Si la campaña se vuelve una cloaca estaríamos siendo gobernados por gentes que tienen la pésima reputación de un delincuente o de un psicópata al que se dan irresponsablemente los poderes que otorga la Constitución, para que rija los destinos del país durante los próximos cuatro años. El riesgo de que esto se dé se debe a que este año no ha habido hasta ahora campaña electoral, sino denuncias de corrupción; el “cementazo” ha llenado todos los espacios de los medios. La gente tiene una pésima imagen de los políticos; el quehacer político en todas sus facetas es asimilado a lo que hacen hordas de facinerosos. Este fenómeno se hace manifiesto en el hecho de que la ciudadanía se divide en tres grupos iguales en cantidad: un tercio que tiene escogido su candidato y su filiación partidaria bien definida, un tercio que está decidido a no votar y un tercio que está en la incertidumbre, si bien la mayoría de este último grupo espera ir a votar, aunque deja esa decisión para Enero.

Sin embargo, el fondo del problema radica en que el país sufre de una crisis de ingobernabilidad debido a que las instituciones del Estado deben ser reformadas para asumir los retos que depara este nuevo siglo. En consecuencia, los políticos no tienen capacidad de proponer a los ciudadanos un proyecto país. Sus promesas no pasan de ser parches, curitas cuando de lo que se sufre es de úlceras. Pero no es promoviendo una nueva Constitución sino elaborando un diagnóstico, en base al cual se ofrecen soluciones, luego se nombra una comisión en la Asamblea Legislativa que proponga reformas parciales pero sustantivas a la Constitución actual para que, finalmente, al cabo de unos diez años, se convoque a una constituyente que le proponga a los ciudadanos una nueva constitución en base a las reformas parciales que han dado resultado.

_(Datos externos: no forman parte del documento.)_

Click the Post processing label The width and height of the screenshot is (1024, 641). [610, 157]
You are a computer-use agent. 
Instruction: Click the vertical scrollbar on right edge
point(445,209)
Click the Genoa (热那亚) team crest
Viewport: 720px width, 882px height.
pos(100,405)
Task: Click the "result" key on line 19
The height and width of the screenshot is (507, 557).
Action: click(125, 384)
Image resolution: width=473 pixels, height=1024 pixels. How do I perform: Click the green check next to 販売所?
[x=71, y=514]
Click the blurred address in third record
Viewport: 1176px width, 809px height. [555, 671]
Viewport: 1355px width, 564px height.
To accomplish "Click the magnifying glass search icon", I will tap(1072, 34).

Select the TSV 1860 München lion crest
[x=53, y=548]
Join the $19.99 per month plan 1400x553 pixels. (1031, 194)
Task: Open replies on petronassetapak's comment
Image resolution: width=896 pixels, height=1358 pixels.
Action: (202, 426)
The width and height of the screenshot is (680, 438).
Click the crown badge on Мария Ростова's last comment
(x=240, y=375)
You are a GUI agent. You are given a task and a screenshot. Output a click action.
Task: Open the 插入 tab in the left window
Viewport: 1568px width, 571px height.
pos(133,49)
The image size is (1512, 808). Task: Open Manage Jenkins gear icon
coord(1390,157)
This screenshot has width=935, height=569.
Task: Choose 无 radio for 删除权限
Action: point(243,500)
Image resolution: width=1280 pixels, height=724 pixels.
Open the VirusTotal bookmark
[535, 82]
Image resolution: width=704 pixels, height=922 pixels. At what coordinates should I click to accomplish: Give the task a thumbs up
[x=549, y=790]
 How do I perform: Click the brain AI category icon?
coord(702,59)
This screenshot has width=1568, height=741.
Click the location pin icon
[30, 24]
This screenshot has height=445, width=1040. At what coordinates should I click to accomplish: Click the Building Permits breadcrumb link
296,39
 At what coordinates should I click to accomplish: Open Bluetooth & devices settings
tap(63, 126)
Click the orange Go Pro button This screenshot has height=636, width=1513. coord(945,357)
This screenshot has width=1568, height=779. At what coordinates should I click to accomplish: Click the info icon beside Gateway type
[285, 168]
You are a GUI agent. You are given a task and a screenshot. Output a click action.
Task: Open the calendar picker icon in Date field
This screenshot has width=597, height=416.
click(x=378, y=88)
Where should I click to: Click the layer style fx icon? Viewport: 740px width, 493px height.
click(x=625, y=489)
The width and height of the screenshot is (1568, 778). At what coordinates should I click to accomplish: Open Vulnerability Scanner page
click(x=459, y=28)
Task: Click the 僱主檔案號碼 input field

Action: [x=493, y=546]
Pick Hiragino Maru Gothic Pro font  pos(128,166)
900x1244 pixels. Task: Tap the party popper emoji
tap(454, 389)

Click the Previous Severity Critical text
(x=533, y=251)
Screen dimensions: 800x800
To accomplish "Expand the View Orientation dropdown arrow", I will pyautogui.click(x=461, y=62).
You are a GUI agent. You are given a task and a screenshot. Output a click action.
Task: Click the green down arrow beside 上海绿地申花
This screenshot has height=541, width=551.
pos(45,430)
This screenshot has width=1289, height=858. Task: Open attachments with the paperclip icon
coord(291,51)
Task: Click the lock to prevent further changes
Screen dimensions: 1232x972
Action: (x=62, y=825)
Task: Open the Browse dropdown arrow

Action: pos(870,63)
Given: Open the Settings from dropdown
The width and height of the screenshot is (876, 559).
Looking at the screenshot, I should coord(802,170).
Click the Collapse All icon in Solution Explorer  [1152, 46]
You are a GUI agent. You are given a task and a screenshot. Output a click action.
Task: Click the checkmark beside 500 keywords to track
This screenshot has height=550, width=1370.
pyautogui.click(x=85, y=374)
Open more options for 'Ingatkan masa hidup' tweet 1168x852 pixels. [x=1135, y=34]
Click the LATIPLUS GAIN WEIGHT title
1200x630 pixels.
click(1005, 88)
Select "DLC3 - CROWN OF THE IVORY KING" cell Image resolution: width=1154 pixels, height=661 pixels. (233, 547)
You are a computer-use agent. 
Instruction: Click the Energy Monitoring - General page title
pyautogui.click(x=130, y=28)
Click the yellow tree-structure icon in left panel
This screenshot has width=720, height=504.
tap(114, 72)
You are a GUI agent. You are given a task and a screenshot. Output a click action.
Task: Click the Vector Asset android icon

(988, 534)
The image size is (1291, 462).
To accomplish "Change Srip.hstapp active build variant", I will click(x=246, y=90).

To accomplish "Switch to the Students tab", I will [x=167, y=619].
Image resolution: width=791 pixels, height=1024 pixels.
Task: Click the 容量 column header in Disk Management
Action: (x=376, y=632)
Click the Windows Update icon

Podemos hacerlo sin necesidad de tener un decenio de inestabilidad y seguido de un gobierno dictatorial y de otro decenio de gobiernos autoritarios, como se gestó e impuso la Constitución de 1871; o peor aún, una desgarradora Guerra Civil y una Junta de Gobierno con poderes dictatoriales, período que culminó con la Constitución de 1949. Pero para eso se requiere tomar conciencia del momento histórico que está viviendo nuestro país, por no decir el mundo entero. En consecuencia, las campañas electorales deben contribuir a forjar esa conciencia ciudadana.